## DIRECTIONS
Leaving the images behind, copy every line of the records exactly.

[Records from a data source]
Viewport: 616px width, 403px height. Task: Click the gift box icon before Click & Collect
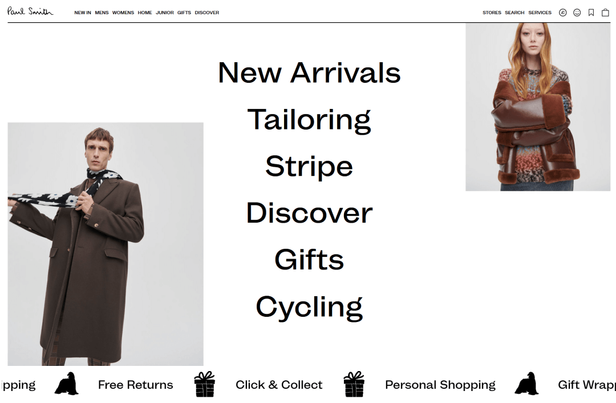click(x=205, y=384)
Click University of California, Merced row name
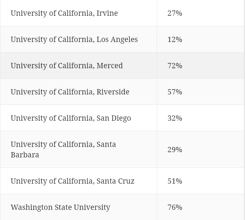This screenshot has height=220, width=245. click(67, 66)
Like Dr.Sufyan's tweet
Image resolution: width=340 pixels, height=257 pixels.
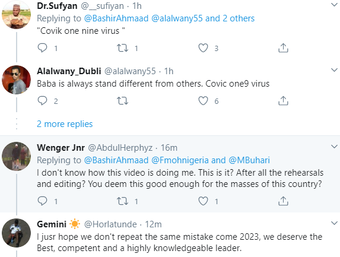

## RESPONSE AREA
Viewport: 616px width, 403px height. Task: Click the gift box icon before Click & Collect
click(x=205, y=384)
Click University of California, Merced row name
This screenshot has height=220, width=245. click(67, 66)
Like Dr.Sufyan's tweet
Image resolution: width=340 pixels, height=257 pixels.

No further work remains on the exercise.